### PROVIDED DATA:

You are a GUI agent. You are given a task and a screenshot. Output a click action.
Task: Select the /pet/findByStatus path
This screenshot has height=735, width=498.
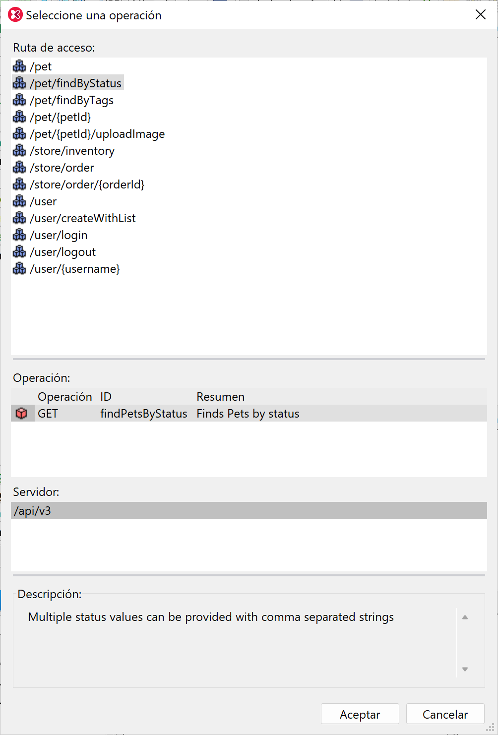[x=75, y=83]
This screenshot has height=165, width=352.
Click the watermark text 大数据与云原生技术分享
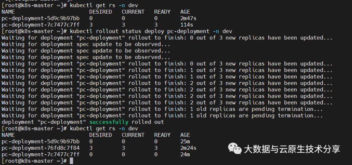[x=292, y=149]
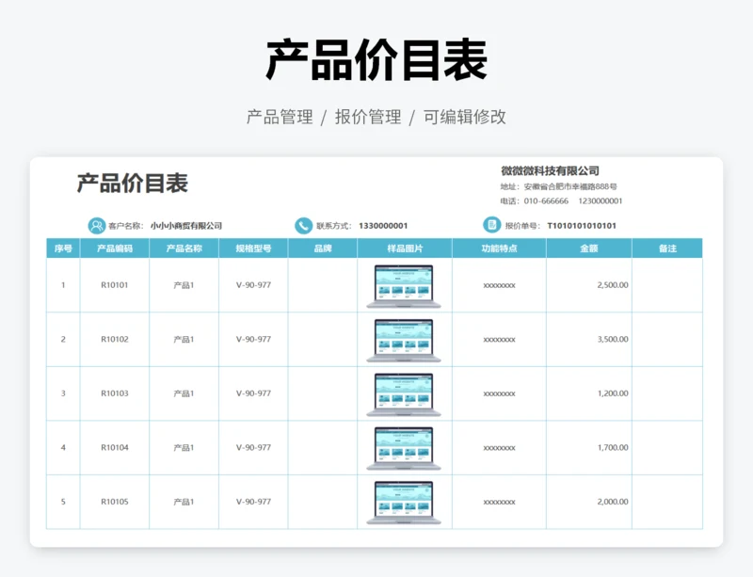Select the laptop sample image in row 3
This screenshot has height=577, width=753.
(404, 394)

---

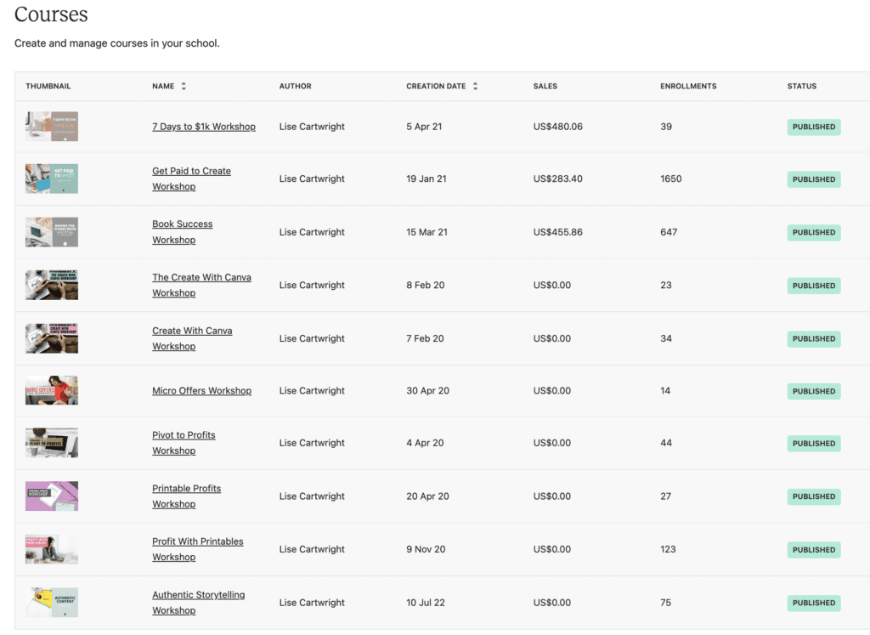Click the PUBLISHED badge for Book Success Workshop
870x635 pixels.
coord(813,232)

### EXERCISE:
Above are records; write out the lines from the one with "You are a GUI" down to the one with "This screenshot has height=165, width=352.", exactly, leaving the pictures out.

### THE ANSWER:
You are a GUI agent. You are given a task and a screenshot. Output a click action.
Task: Select the /pet/findByStatus path
This screenshot has height=735, width=498.
[x=75, y=83]
This screenshot has height=165, width=352.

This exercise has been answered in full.